The conversion plan was supposedly based solely on "demographic changes" in Denver, but there were also meetings with the Mexican consul and Latino activist groups.
A naive observer might assume that a "bilingual library" is one designed to help Spanish-speaking immigrants become bilingual—that is, to learn English. Instead, these changes were and are simply an effort to attract the preferred customers to the Denver libraries: Spanish-only speakers.
Ashton and the other library bureaucrats consistently justified the movement to bilingual libraries as a response to "changing demographics." Their proof: a September 2001 study commissioned by the library, Demographics of Immigration in Metro Denver and Colorado, 2001: Implications for Public Library Services. [PDF] The study concluded with this assertion: "The library has a civic responsibility to serve all its constituents and to reach out to everyone in the community, especially the newest arrivals and those who speak languages other than English. We must make every effort to attract the newcomers … and make them regular customers." [emphasis added]
None of the demographic data summarized in the report explained why the "new arrivals" needed to be served in Spanish, why they were likely to become library patrons, or why the library should prefer them as customers when it meant reducing services to other library customers.

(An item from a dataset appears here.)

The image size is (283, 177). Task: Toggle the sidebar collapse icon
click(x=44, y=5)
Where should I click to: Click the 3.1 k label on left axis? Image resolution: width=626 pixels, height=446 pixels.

The significant piece of information found in the report that was virtually ignored: "A recent nationwide study of home language use by Hispanic students found that 57% speak mostly English at home, 25% speak mostly Spanish, and 17% speak both languages equally."
If 74 % (total) of Hispanic students speak English at home, where is the imperative to expand Spanish-only holdings?
The item cited most often was that "over 20% of Denver families now speak Spanish at home."
But three-quarters of those families also speak English at home! The important distinction here is that library management decided to focus its plan, not on its Hispanic customers, but on Denver's new arrivals—namely, the illegal aliens who do not want to learn English.
So, how important was it for the Denver Public Library to serve illegal Hispanics who do not want to learn English? Important enough to result in a commensurate decrease in services to other residents.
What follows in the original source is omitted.